Technology has lowered marketing and distribution barriers to entry, while consumers have increasingly come to expect a faster pace of innovation and a higher degree of perceived customization. No longer can large consumer-focused companies rely on brand loyalty and the resulting pricing power; they’re under attack by fast-growing digital-first start-ups backed by venture capital funds 10x’ing their way to the bank within 6-8 years.
In the vast history of corporate affairs and commerce, M&A has always held a pristine position. The examples of the first M&A deals can be traced to the 19th century, during the time of ‘The Great Merger Movement’ from 1895 to 1905. During this phase of the corporate history, most of the small firms in the US market merged with the large and dominating players in the market. These are the initial records of the first M&As in the history of commerce, which was influenced by the desire of the corporate to keep the prices of the products high. This had resulted in the monopoly of the large firms in the US market and the end of existence for most of the small companies.

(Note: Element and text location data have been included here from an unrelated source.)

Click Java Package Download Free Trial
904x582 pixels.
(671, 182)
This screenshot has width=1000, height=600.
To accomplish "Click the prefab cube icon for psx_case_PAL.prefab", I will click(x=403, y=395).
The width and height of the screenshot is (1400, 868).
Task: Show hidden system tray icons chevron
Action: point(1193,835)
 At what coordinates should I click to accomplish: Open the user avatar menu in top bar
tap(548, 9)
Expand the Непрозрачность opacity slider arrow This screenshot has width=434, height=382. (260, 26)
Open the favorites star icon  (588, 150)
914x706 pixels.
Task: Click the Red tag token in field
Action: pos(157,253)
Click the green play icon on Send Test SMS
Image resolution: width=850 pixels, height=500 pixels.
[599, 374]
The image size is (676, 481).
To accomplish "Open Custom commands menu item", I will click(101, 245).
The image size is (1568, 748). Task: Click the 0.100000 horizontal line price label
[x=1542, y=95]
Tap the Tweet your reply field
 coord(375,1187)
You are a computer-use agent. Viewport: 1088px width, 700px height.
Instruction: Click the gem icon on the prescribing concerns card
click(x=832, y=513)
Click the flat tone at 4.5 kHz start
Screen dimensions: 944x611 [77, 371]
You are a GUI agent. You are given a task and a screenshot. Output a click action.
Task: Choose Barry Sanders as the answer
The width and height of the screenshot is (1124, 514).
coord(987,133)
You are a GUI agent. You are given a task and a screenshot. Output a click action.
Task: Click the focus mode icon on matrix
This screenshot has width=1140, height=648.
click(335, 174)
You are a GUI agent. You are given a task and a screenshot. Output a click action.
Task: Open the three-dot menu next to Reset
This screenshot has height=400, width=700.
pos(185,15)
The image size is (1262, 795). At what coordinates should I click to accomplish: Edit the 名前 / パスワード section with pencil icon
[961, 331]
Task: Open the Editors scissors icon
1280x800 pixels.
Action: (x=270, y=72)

It’s a fish-eat-fish world of M&A and only the fittest will survive whether your business is small or a multinational. The concept of mergers and acquisitions has been around in the industry for ages, and has been used by the corporate in accordance with the industry dynamics and their business strategy. Whether companies use the path of M&A for growth or as a means of survival, it will just be an addition to the long and varied history of the commerce. The age-old mantra of M&A is not a nascent or a foolproof concept for the survival. As always some of the deals will see the shine of the day and will get a much-needed boost to their business, where as remaining will add to the long history of failures.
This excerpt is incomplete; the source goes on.